In 2018, CHOP researchers identified the Barnett family’s specific inherited mutation: a change in one nuclear gene that arose spontaneously in previous generations of both parents’ Ashkenazi Jewish ancestors. The revelation prompted the Barnetts to offer additional support for mitochondrial research at CHOP that could help other families facing complex or unknown mitochondrial disorders.
The Barnetts pledged $2 million to CHOP to establish the Barnett Family Mitochondrial Medicine Research Endowment. The fund will advance mitochondrial research and support the ongoing work of Marni J. Falk, MD, Executive Director of Mitochondrial Medicine, and Douglas C. Wallace, PhD, Director of the Center for Mitochondrial and Epigenomic Medicine. These clinical and research programs work closely together to find answers, improve care and develop precision therapies for mitochondrial disease patients of all ages.
“The Barnett family waited more than three decades for answers about the genetic cause of the disease that took their two oldest sons,” Dr.
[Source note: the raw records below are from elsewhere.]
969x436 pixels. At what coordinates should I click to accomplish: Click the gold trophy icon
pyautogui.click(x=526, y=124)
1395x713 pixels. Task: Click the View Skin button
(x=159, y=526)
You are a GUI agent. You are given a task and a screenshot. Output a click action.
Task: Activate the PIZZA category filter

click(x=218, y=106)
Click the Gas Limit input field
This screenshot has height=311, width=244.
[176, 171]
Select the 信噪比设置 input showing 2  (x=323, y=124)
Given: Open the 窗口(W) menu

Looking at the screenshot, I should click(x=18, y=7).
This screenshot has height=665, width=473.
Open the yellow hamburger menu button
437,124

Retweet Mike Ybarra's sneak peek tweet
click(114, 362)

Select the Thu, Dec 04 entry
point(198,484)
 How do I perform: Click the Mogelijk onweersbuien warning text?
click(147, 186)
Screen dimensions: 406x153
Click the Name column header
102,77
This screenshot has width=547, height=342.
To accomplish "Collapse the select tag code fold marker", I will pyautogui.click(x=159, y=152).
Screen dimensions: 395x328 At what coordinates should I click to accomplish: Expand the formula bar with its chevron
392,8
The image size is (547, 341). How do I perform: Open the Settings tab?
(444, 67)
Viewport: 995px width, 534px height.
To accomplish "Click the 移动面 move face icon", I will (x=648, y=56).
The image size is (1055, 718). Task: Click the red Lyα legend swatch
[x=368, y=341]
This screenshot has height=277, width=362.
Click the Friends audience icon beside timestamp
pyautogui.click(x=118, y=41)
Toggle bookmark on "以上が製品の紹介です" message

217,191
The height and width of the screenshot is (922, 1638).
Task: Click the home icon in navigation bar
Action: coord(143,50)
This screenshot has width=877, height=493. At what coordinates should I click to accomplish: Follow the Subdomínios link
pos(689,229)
Falk says. “Because of advances in genetic technologies, many families can now be given a definitive mitochondrial diagnosis in months, or sometimes, even weeks.
“The Barnett family’s generous funding support will enable us to find answers for more families, which is essential to guide our ability to develop and offer advanced care and treatments.”
Dr. Falk adds, “the ultimate impact of their support is to improve the quality and quantity of life for children and adults affected by the diverse array of mitochondrial diseases."
Chuckie and Michael
Raising three boys in the late 1970s was hectic, but Marsha and Allen wouldn’t have had it any other way. Their oldest, Michael, was unusually bright. He started reading at age 3 and enjoyed talking with the adults in his life. Their middle child, Chuckie, was a happy and easy-going child who didn’t let small motor challenges — like struggling to use scissors in nursery school — get him down. Their youngest, Jeffrey was a natural athlete who was always sensitive to other people. Even at 2½ years old, Jeffrey ran faster than his older brothers, but seemed to gauge their abilities and adjust.
Chuckie was the first to exhibit troubling symptoms — repeated low-grade fevers, a staggering gait, unusual weight gain, labored breathing, and eventually, loss of muscle control of his eye movements. The Barnetts repeatedly brought him to doctors and hospitals, yet no one could explain the cause or meaning of his unusual symptoms.
When the family took a road trip to visit friends in Massachusetts, Chuckie fell ill again. This time, his symptoms were more extreme: his heart raced; his lungs filled with fluid. His parents rushed him to the hospital, where doctors and nurses failed in their attempts to resuscitate him. In what seemed like a moment, Chuckie had died.
In shock, parents Marsha and Allen had a million questions and no answers. Even as they buried Chuckie, they worried about what the future held for Michael, who had experienced some of the same troubling symptoms Chuckie exhibited before his death.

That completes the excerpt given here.